<h1 align="center">WebCanvas: Benchmarking Web Agents in Online Environments</h1>


![Main Figure](src/main_figure.png)


## 🔍 Evaluation on Existing WebCanvas Benchmarks

### Setting Up the Environment

First, ensure your environment is ready by installing the necessary dependencies:

```bash 
conda create -n webcanvas python=3.11
conda activate webcanvas
pip install -r requirements.txt
```

Before running the repos, you need to set up the required API keys as using features dependent on external APIs. Please refer to this [docs](agent/LLM/README.md).

#### Recommended Environment for Mind2Web-Live

From our experiments, the experimental environment plays a crucial role in agent performance. We recommend experimenting on a Windows server using Chrome or Firefox browser engines, preferably on servers located in the United States. 

### Run the Evaluation

You can run the repos with the following command:

```bash
python evaluate.py \
    --global_reward_mode dom_reward \
    --index -1 \
    --single_task_name "Find Dota 2 game and add all DLC to cart in steam." \
    --planning_text_model gpt-4o-mini \
    --global_reward_text_model gpt-4o-mini
```

This command runs the script with DOM-based self-reward, processing the default task "Find Dota 2 game and add all DLC to cart in steam" or using the default data index -1. It also uses the LLM for both observation and global reward processing. The evaluation mode is controlled by the `task_mode` parameter in `configs/setting.toml`, allowing you to choose between batch mode and single mode(without automatic evaluation). Remember to specify your path to the test file in `configs/setting.toml`.

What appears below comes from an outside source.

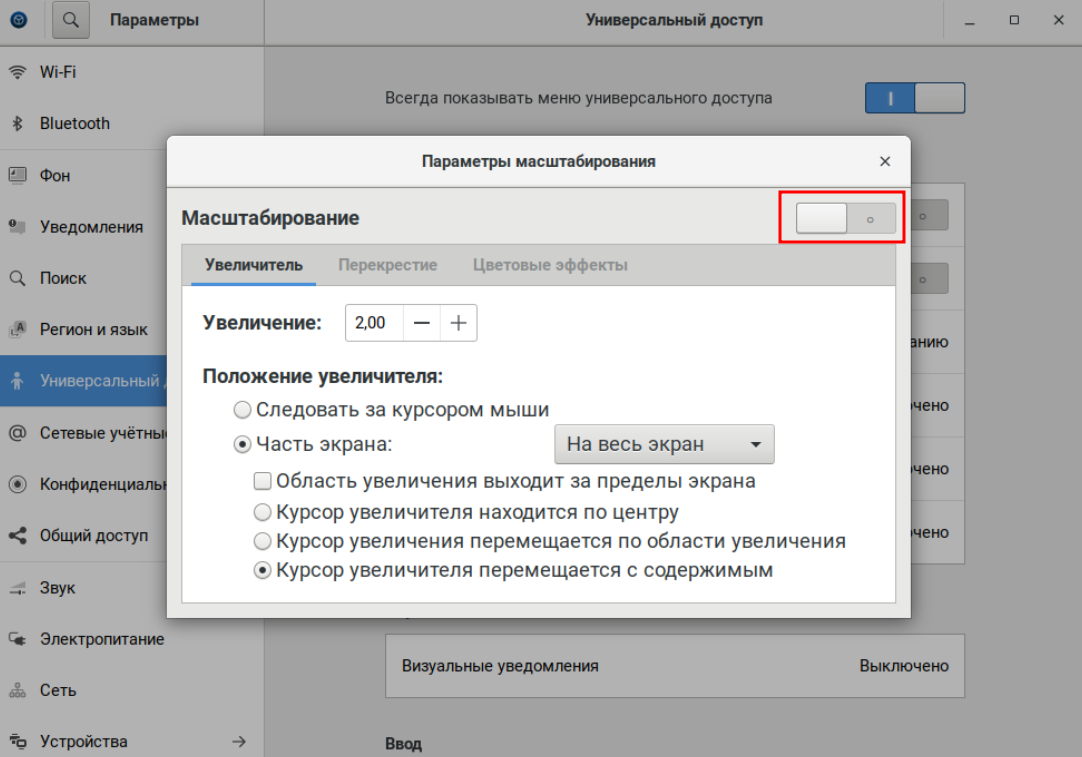Toggle always show universal access menu switch
This screenshot has height=757, width=1082.
click(x=914, y=98)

If you want to batch test the Mind2Web-Live dataset, change `task_mode` to `batch_tasks` in `configs/settings.toml`. The default is `single_task` mode, which only allows testing of one sample at a time.


```toml
# configs/settings.toml:
[basic]
task_mode = "batch_tasks"    # single_task or batch_tasks
```



### Parameter Descriptions

This program supports several command-line arguments to customize its behavior:

- `--global_reward_mode`: Selects the method for getting global rewards.
  - Options: `dom_vision_reward`, `dom_reward`, `vision_reward`, `no_global_reward`
  - Default: `dom_reward`
  - Description: Define how rewards are got based on the interaction mode:
    - `dom_vision_reward`: Rewards are calculated using both DOM and vision data. Currently only support GPT4v as vision model.
    - `dom_reward`: Rewards are based solely on DOM interactions. You can specify the language model you want to use for reward reasoning by parameter *global_reward_text_model*.
    - `vision_reward`: Rewards are derived from vision-based interactions only. Currently only support GPT4v as vision model.
    - `no_global_reward`: No global rewards are calculated.

- `--index`: Decide which data index to start with.
  - Type: String
  - Default: `-1`
  - Description: Use this parameter to specify a range or specific index for data processing. For example, `0,5` will process data from index 0 to 5.

- `--single_task_name`: Defines the task name of the single task to execute.
  - Type: String
  - Default: `"Find Dota 2 game and add all DLC to cart in steam."`

- `--planning_text_model`: Specifies the model used for planning module.
  - Type: String
  - Default: `gpt-4o-mini`

- `--global_reward_text_model`: Specifies the model used for global reward reasoning.
  - Type: String
  - Default: `gpt-4o-mini`

#### Interaction Mode

Evaluating web agents in an online environment can sometimes be painful due to issues like network problems or bot tests on certain websites. Adopting an evaluation method that accommodates these issues allows for an accurate assessment of an agent's performance under specific current conditions. Additionally, we provide a more flexible interaction mode, enabling users to manually solve environmental issues and get the optimized performance of their web agents. You can simply set the `interaction_mode` parameter in `configs/setting.toml` to enable this feature. We will accumulate our implementation on error handling in online agent inference, and try to minimize human efforts by triggering only when exceptions occur in the following version.